MISO members say the grid operator needs both hard work and new faces to comply with FERC’s sweeping distributed energy directive, Order 2222.
Referencing what staff have nicknamed the “two-by-four” order, MISO’s Todd Hillman, senior vice president and chief customer officer joked last week during an Advisory Committee call that he’d like to use the lumber to “hit myself in the head with when I read the order.”
The Organization of MISO States’ president-elect and North Dakota regulator Julie Fedorchak said complying with the order will require different people than the usual stakeholder suspects. She said MISO will need ideas from utility operators, many of whom will be new to the stakeholder process.
As an example, Fedorchak said she didn’t think any distributed energy resource aggregators were participating in the teleconference Dec. 9.
“I think that’s a noteworthy absence,” she said.
FERC in September ordered RTOs and ISOs to open their markets to DER aggregations, now largely limited to providing demand response (Order 2222, RM18-9). (See FERC Opens RTO Markets to DER Aggregation.)
MISO stakeholders last month created a DER task force to navigate compliance with Order 2222. MISO hopes to have a plan drafted by March. (See MISO Says Communication Key to DER Order.)

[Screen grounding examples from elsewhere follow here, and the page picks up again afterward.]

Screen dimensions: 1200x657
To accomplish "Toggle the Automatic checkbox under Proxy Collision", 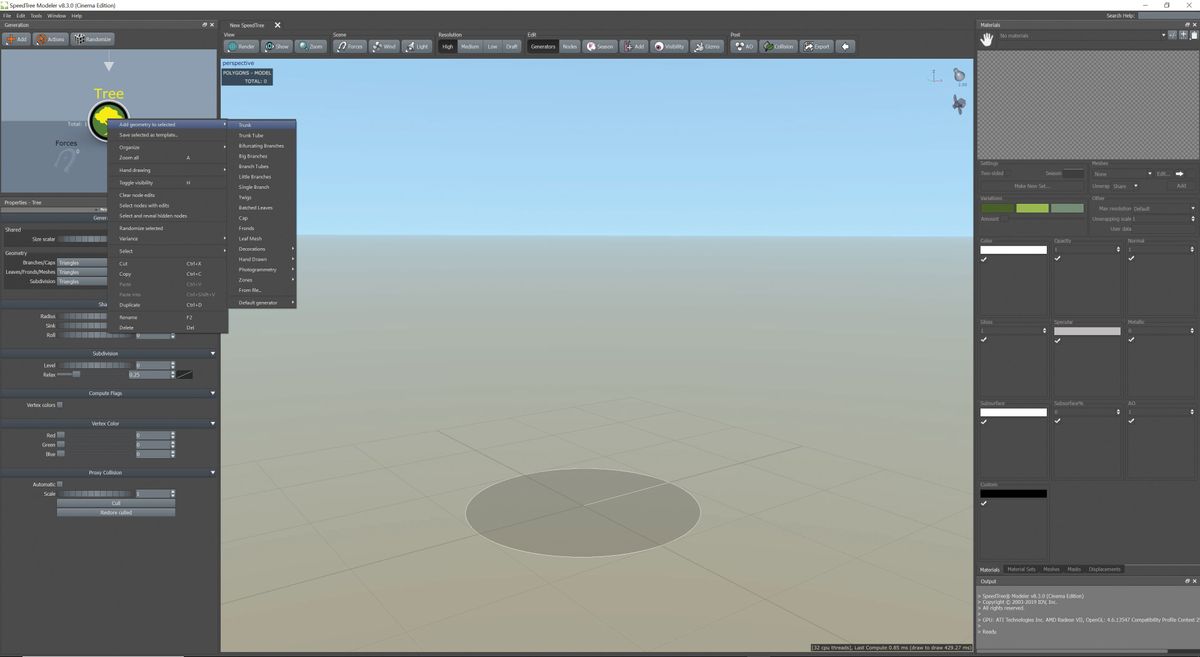I will 60,483.
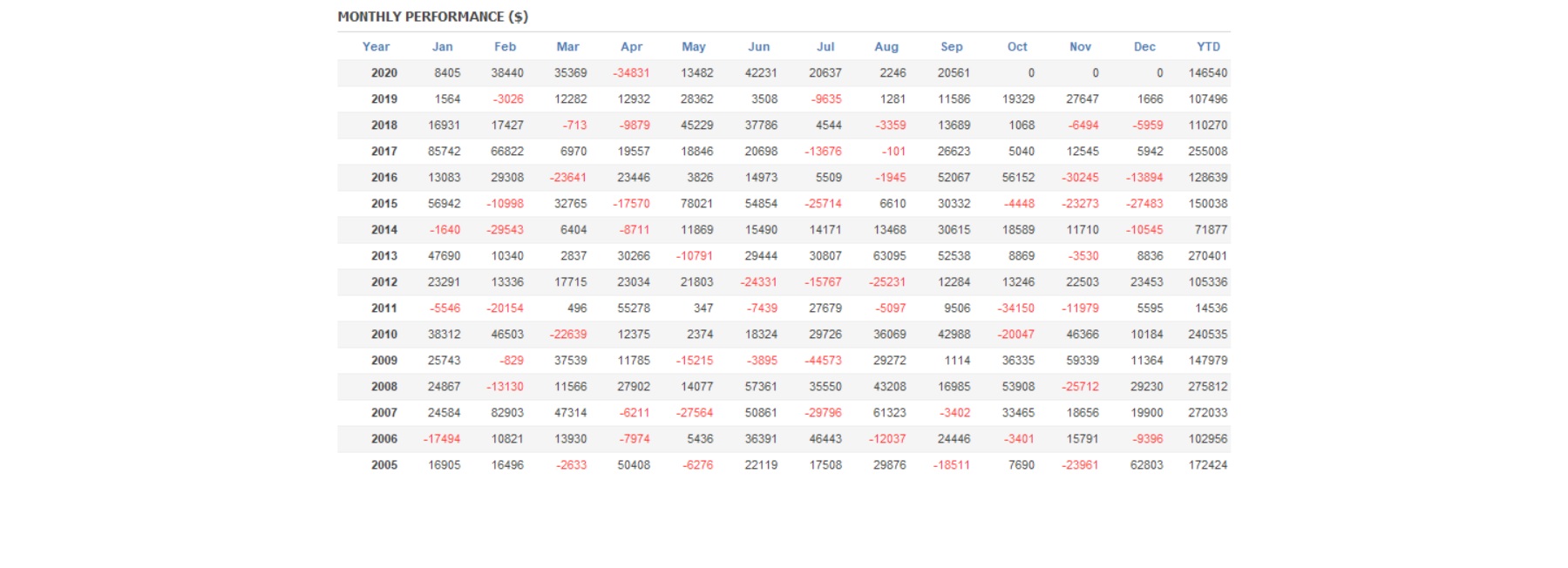This screenshot has width=1568, height=568.
Task: Click the 2017 year row label
Action: tap(384, 152)
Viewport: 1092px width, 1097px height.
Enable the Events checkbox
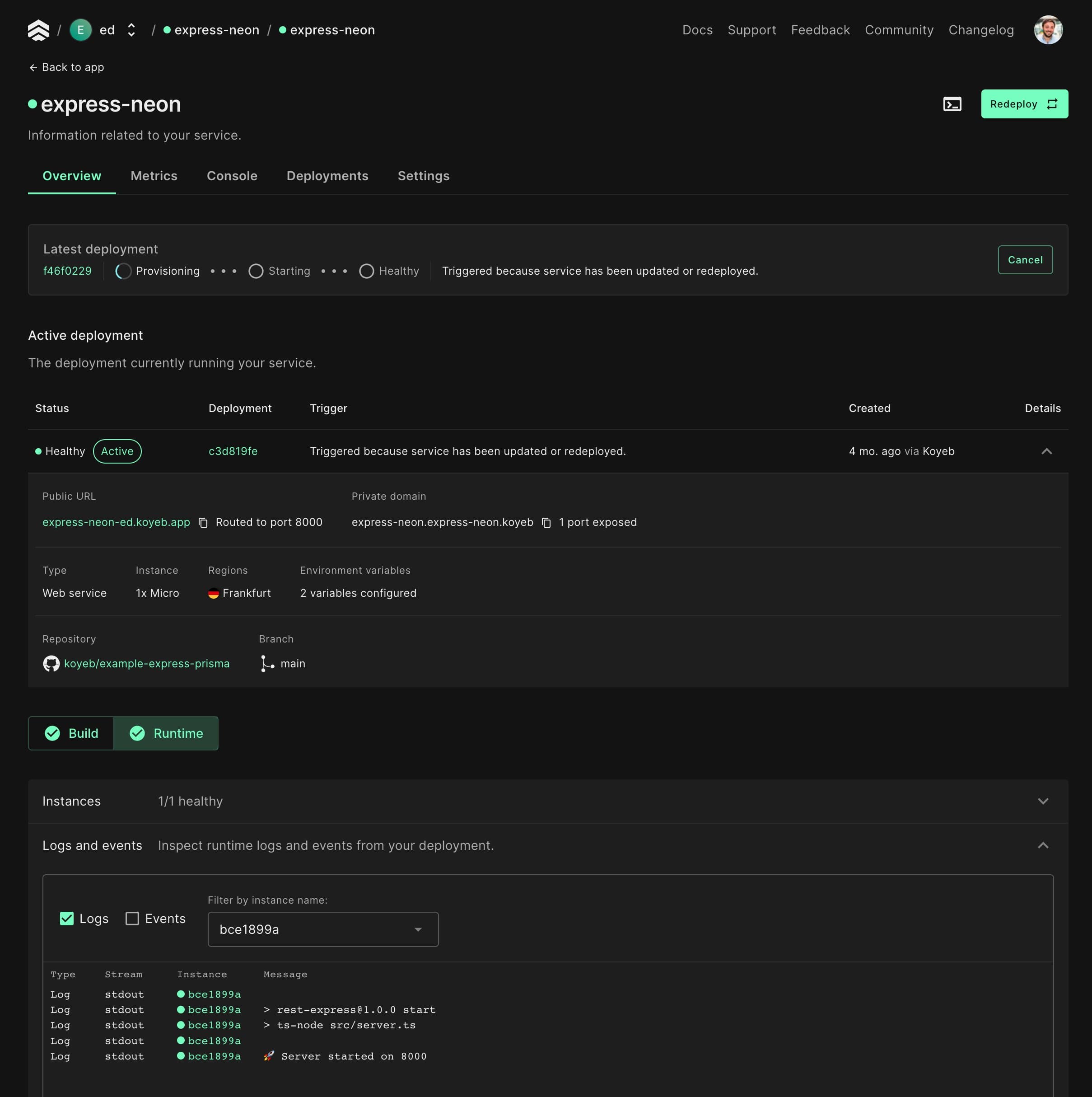tap(131, 919)
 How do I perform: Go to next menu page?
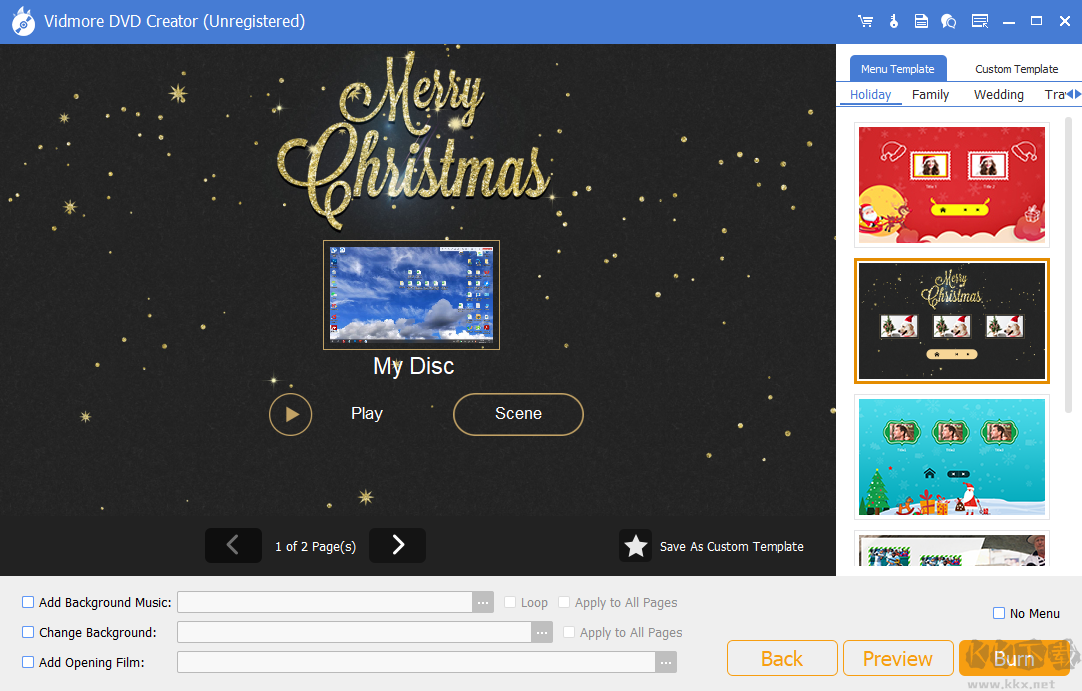397,546
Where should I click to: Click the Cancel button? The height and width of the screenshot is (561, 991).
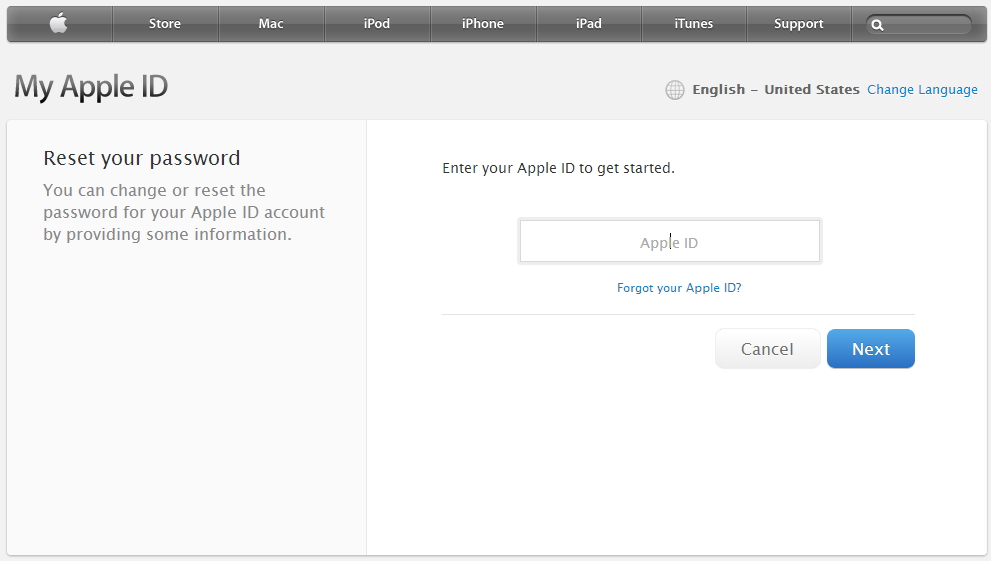point(767,349)
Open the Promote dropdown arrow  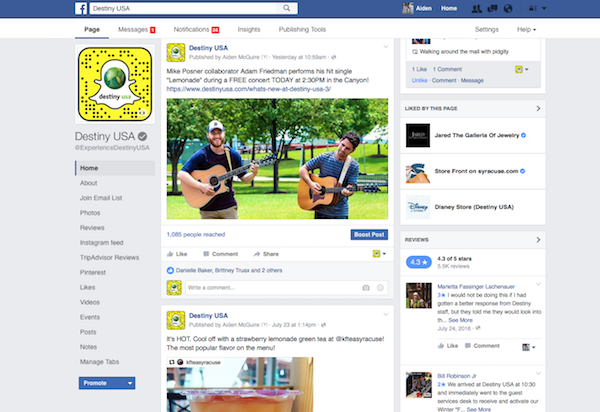tap(130, 382)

“[A] compliance filing at the end of June is a pretty tight sprint,” Hillman said.
Sustainable FERC Project Director John Moore called Order 2222 the commission’s “most significant” order to date and one that “reflects the dynamically changing nature of the power grid.” He said the order recognizes increasing two-way flows on the distribution system as well as the jurisdictional relationships between states, RTOs and FERC.
“This whole order seems to be a brave new world in jurisdictional questions,” MISO Director Nancy Lange said.
Moore said if compliance is well-executed, the new market participants could help MISO access more resources and assuage concern over recent maximum generation events.
He said the RTO even has a role to play in helping distribution companies develop or improve interconnection standards and get interconnection costs right.
“Interconnection costs are a huge barrier” to generation projects, Moore said.
DTE Energy’s Nick Griffin, representing the transmission-dependent utilities sector, said the order could supplant the need for some transmission investment as it could maximize the distribution system’s use and efficiency.
“It might also put pressure on the MISO interconnection queue,” he said.
“We have to make sure the distribution utility has the information necessary to plan and manage their system,” Otter Tail Power’s Stacy Hebert said.
Several members asked staff to ensure DER electrons aren’t double counted at the retail and wholesale levels.
Griffin said MISO should provide its wholesale DER transaction data to distribution companies, making the output easier to track.
“We will need a lot of input and interaction with our stakeholders,” said MISO Executive Vice President of Market and Grid Strategy Richard Doying.
MISO has about 11 GW worth of demand response resources currently participating in the capacity market, mostly through “decade-old utility programs,” Doying said. An OMS survey of DER resources last year indicated an additional 4 GW worth of capacity on distribution systems, much of it rooftop solar.
“We don’t have a good handle on the amount or types we’re going to see,” Doying said. He said that MISO is working diligently to determine how many and what kinds of DER will participate at the wholesale level.